DOCUMENT:
Courtesy of Benzinga.
Disclaimer: author holds a position in Freeport McMoRan Copper & Gold
UPDATE: the following statement was made to Benzinga from the University of Texas:
“The university accepted Dr. Groat’s retirement last month. Additionally, Mr. Rankin not on faculty or staff at UT and there is no position of “Director” at the McCombs School. Mr. Rankin (along with Freeport’s chairman James R. Moffett) is an alumnus and supporter of the McCombs school and has served on various UT advisory committees but is not a UT employee.
“The independent review of Dr. Groat’s February report on shale gas production, which was prompted by revelations of Groat’s connections to Plains Exploration, will be released shortly.”
Earlier this morning, Freeport McMoRan Copper & Gold (NYSE: FCX) announced that it was purchasing two companies, McMoRan Exploration (NYSE: MMR) and Plains Exploration (NYSE: PXP) for a total near $20 billion in cash. However, this deal may have been a long time coming, seeing how the boards of the three companies are nearly completely integrated.

DATA:
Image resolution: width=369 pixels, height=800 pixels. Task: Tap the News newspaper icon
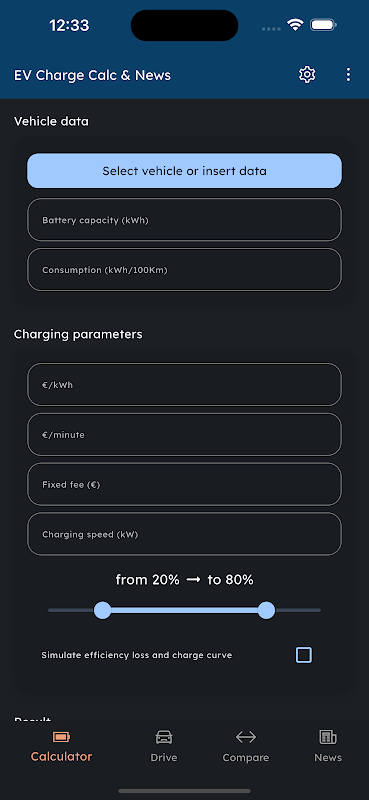point(328,737)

ACTIONS TO TAKE:
• 1. Print the part of the Freeport McMoRan article from "Earlier this morning, Freeport" up to and including "nearly completely integrated.".
• 2. In the Freeport McMoRan article, what total amount was Freeport paying for McMoRan Exploration and Plains Exploration?
• 3. Write the next part of the Freeport McMoRan article, picking up after its final sentence.
None of the lines are needed for what comes next.

ANSWERS FOR THE TASKS:
• 1.
Earlier this morning, Freeport McMoRan Copper & Gold (NYSE: FCX) announced that it was purchasing two companies, McMoRan Exploration (NYSE: MMR) and Plains Exploration (NYSE: PXP) for a total near $20 billion in cash. However, this deal may have been a long time coming, seeing how the boards of the three companies are nearly completely integrated.

• 2. A total near $20 billion in cash.

• 3.
It is expected that Freeport and McMoRan would merge back together as it was only some 20 years ago that Freeport spun off its oil and gas exploration business to focus on copper and other metals. However, now that it appears that the mining boom is peaking, as hinted at by comments from the Reserve Bank of Australia and strategists in the country, Freeport is looking to diversify itself into a broad natural resources company. Therefore, bringing McMoRan and Plains into the company allow it to have exposure to the U.S. energy boom.
However, it is intriguing to note the overlap and intertwined relationships of the three companies’ boards. In fact, there are 22 separate relationships between the boards of Plains and Freeport alone. As stated, the overlap of McMoRan and Freeport’s boards is expected but this relationship raises questions as to the merits of the acquisitions. Nevertheless, there are 20 cases of board members from all three companies being intertwined through the boards. For example, James C. Flores, the Chairman, President, and CEO of Plains, is a Director for McMoRan. Richard C. Adkerson, President, CEO, and Director of Freeport, is Co-Chairman of McMoRan. And this is just one of many examples of overlaps between the boards.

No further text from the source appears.